→ **Work instructions**: Exactly the lines from the one holding "Task: Click the code cell In [10] input" through the last line of the listing below must appear in the answer, and no pictures.

########

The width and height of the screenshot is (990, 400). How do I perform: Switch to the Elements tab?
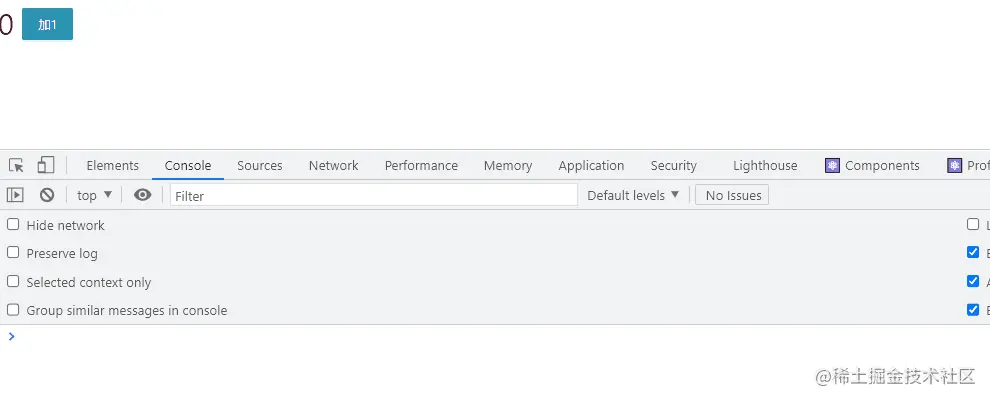[112, 165]
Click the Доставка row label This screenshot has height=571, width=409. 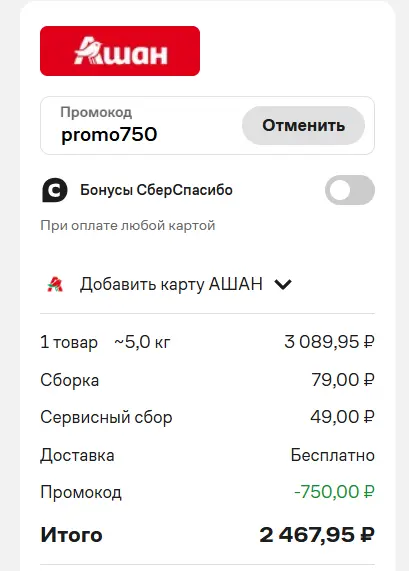pyautogui.click(x=77, y=455)
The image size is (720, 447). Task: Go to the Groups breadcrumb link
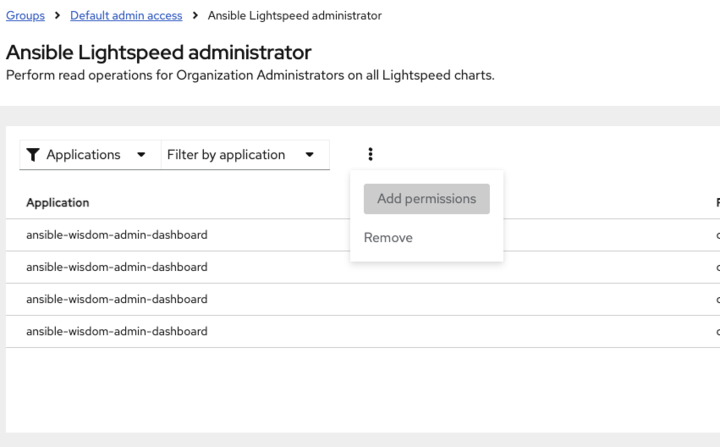(25, 16)
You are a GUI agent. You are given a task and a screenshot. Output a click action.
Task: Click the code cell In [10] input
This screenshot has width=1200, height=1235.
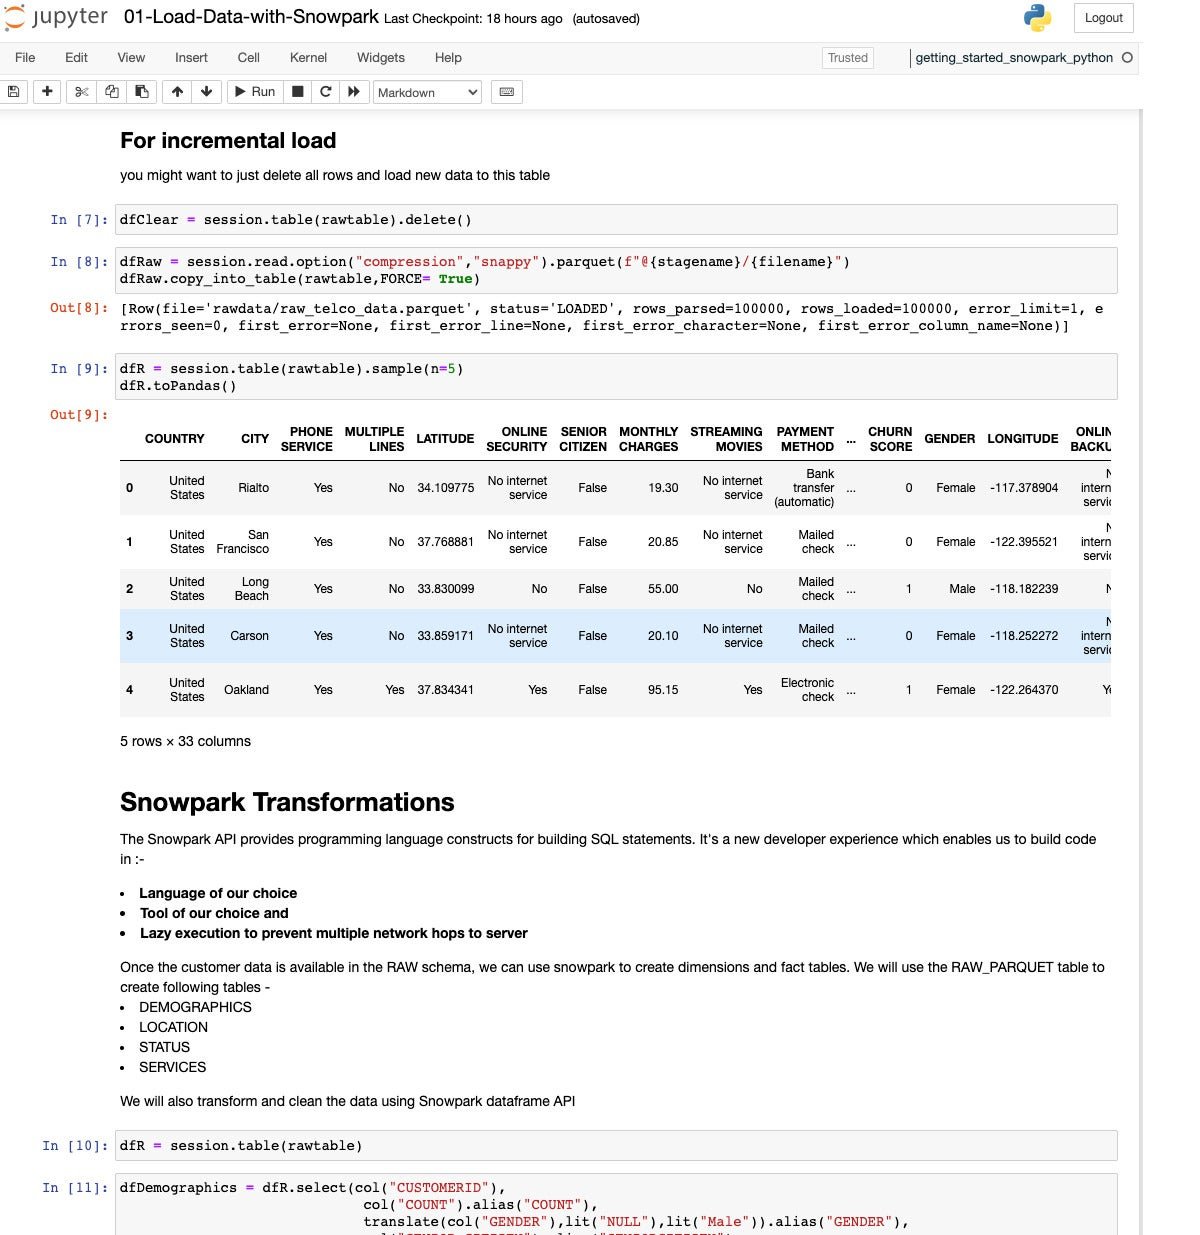tap(615, 1146)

########

→ **Exercise output**:
Task: Click the code cell In [10] input
This screenshot has width=1200, height=1235.
tap(615, 1146)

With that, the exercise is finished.